PROPAGATION OF RADIO WAVES
· Help prepare the scout to fulfill the following merit badge requirements:
- 2.a. Sketch a diagram showing how radio waves travel locally and around the world.
- 2.b. How do broadcast stations WWV and WWVH help determine what you will hear
when you listen to the radio?
- 4.a. Explain how radio waves carry information.
- 4.b. Include in your explanation: Transceiver, transmitter, amplifier and antenna.
- 7.a.6.c. Explain the uses of amateur radio repeaters.
· Handouts: Radio Wave Propagation.
WWV and WWVH Broadcast Stations.
Depending on order scout takes classes, they may already have this.
Sending Information with Radio Waves
· Merit badge pamphlet pages: 12-15 and 39.
· Icom band chart.
· URFMS repeater map.
· Cell phone (or FRS radio or GPS unit).
· 8.5 X 11 blank paper for scouts to use.

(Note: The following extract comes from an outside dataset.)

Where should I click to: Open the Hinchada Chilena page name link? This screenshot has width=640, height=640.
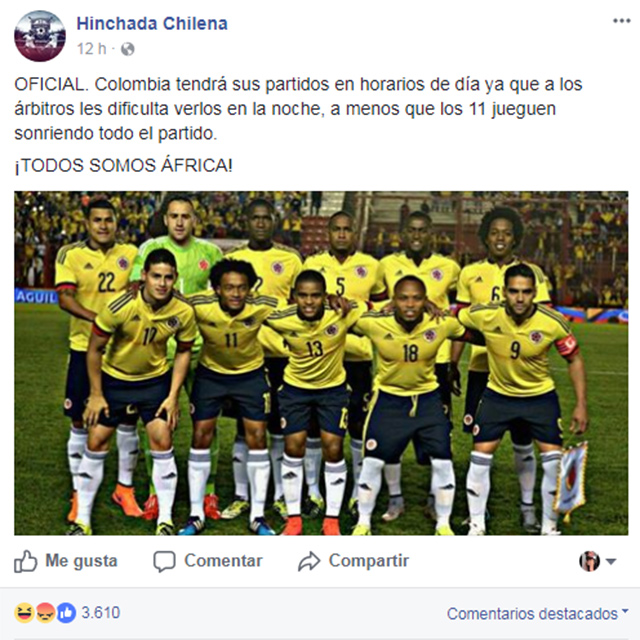pyautogui.click(x=152, y=24)
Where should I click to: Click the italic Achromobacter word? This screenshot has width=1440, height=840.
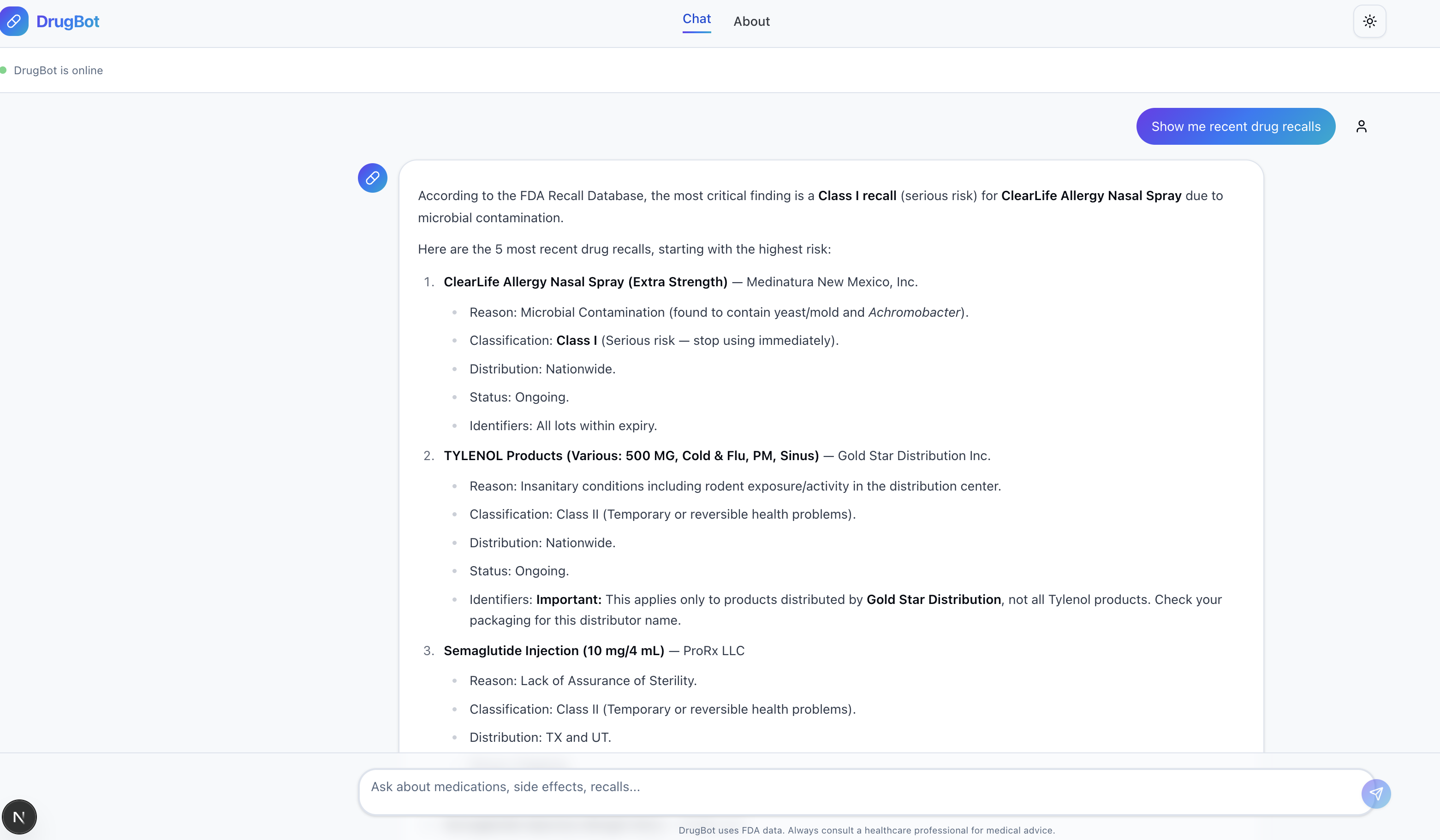913,313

· Quickly go over the handouts.
· Discuss wave length vs antenna length – use cell phone and CB and station antennas as examples.
· Ask and discuss the following questions:
- Why are FM radio stations only heard locally while AM radio stations are heard at long distances? Refer to frequency chart to see that FM stations broadcast above 50 MHz so they are limited to line of sight while AM stations are about 1 MHz and will thus bounce off the ionosphere.
- Why do you hear different AM radio stations at night than you do in the day? Refer to frequency chart and propagation handout and discuss how the ionosphere changes at night.
Verifying Scouts Have Met the Merit Badge Requirements
· Meet with each scout individually so they can present to you the information required to fulfill each of the above merit badge requirements.